Kigali (Agence Fides) - Comment l'Union européenne peut-elle signer un accord sur la durabilité et la traçabilité des minéraux stratégiques avec un pays qui ne les produit pas mais les obtient illégalement d'un Etat voisin ? C'est ce que demandent "Ensemble Paix pour le Congo" et 7 autres organisations, dont le "Réseau Paix pour le Congo" (promu par des missionnaires travaillant en République Démocratique du Congo), dans un communiqué envoyé à l'Agence Fides, afin d'annuler le protocole d'accord signé le 19 février dernier entre l'UE et le Rwanda. Cet accord avait déjà été critiqué par le Cardinal Fridolin Ambongo Besungu, Archevêque Métropolitain de Kinshasa (voir Fides 27/2/2024).
Selon l'UE, le Rwanda "est un acteur mondial majeur dans l'exploitation du tantale. Il produit également de l'étain, du tungstène, de l'or et du niobium et possède des réserves de lithium et de terres rares". Un langage souligne le communiqué envoyé à Fides qui "veut exprimer une forte intention de respecter la légalité, selon les normes de traçabilité que l'Europe elle-même s'est donnée en 2021".
" Il est toutefois dommage ", poursuit le communiqué, " que l'UE investisse dans ce sens dans un pays qui ne dispose pas de quantités significatives de ces minerais, un pays qui n'en est devenu un important exportateur que grâce aux guerres qu'il a déclenchées à plusieurs reprises en République démocratique du Congo depuis 1996, toujours par le biais de mouvements clandestins qui, ces dernières années, ont pris le nom de M23 (voir Fides 13/2/2024, ndlr) ".
"Depuis l'est du Congo, avec l'aide de fonctionnaires corrompus à différents niveaux, les minerais précieux que sont l'or, le coltan et les terres rares s'écoulent en rafales depuis des années vers le Rwanda et d'autres pays voisins à l'est.... Complicité aux frontières, ruses diverses, mais maintenant ils passent ouvertement, grâce aux territoires que le M23-Ruanda occupe de l'autre côté de la frontière. Ceci au prix de morts, de violences de toutes sortes, de vols des biens d'une population dont le seul tort est de vivre dans un territoire convoité, et de plus d'un million de personnes déplacées - rien qu'à l'Est - qui survivent misérablement et meurent dans des taudis de fortune, en pleine saison des pluies", souligne le document.

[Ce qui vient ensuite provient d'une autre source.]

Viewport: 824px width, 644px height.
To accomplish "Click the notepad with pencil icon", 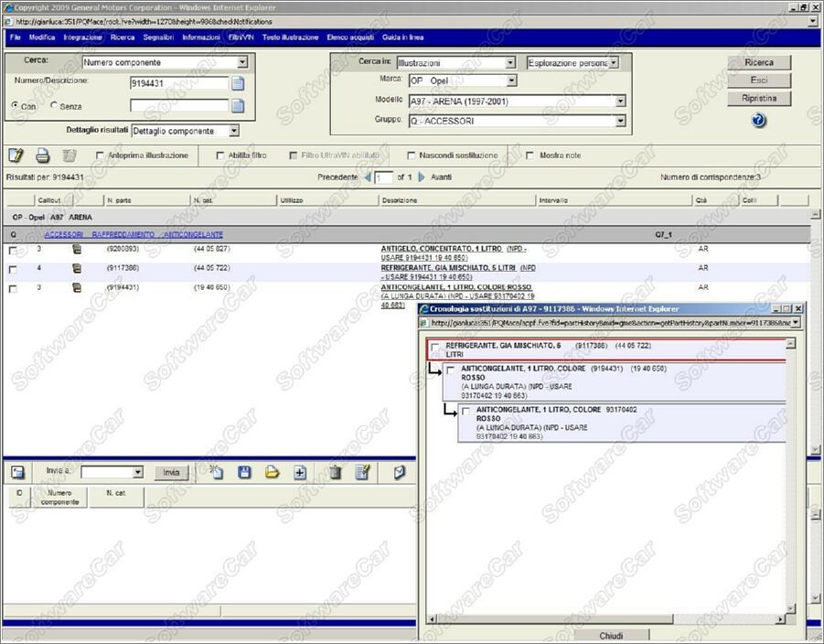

"Si l'objectif de l'accord du 19 février, comme l'a déclaré le Parlement européen en réponse aux nombreuses critiques qui ont émergé, est "d'accroître la traçabilité et la transparence et de renforcer la lutte contre le commerce illégal des minerais", n'était-il pas plus approprié de sanctionner le Rwanda au lieu de conclure des accords avec lui sur les fruits mêmes du vol qui est en train de se dérouler ?" demande 'Ensemble pour la Paix au Congo'.
"En écho aux nombreuses voix qui se sont élevées contre l'accord en question, tant de la part des autorités, des citoyens congolais, des pays européens comme la Belgique, que des députés européens, nous aussi, en tant que Comité 'Ensemble pour la Paix au Congo', exprimons notre forte demande à l'Union européenne d'annuler cet accord, afin de contribuer à la paix dans la région. Nous pensons que seule une attitude juste et impartiale peut promouvoir une cohabitation pacifique dans la région des Grands Lacs africains". (LM) (Agence Fides 8/3/2024)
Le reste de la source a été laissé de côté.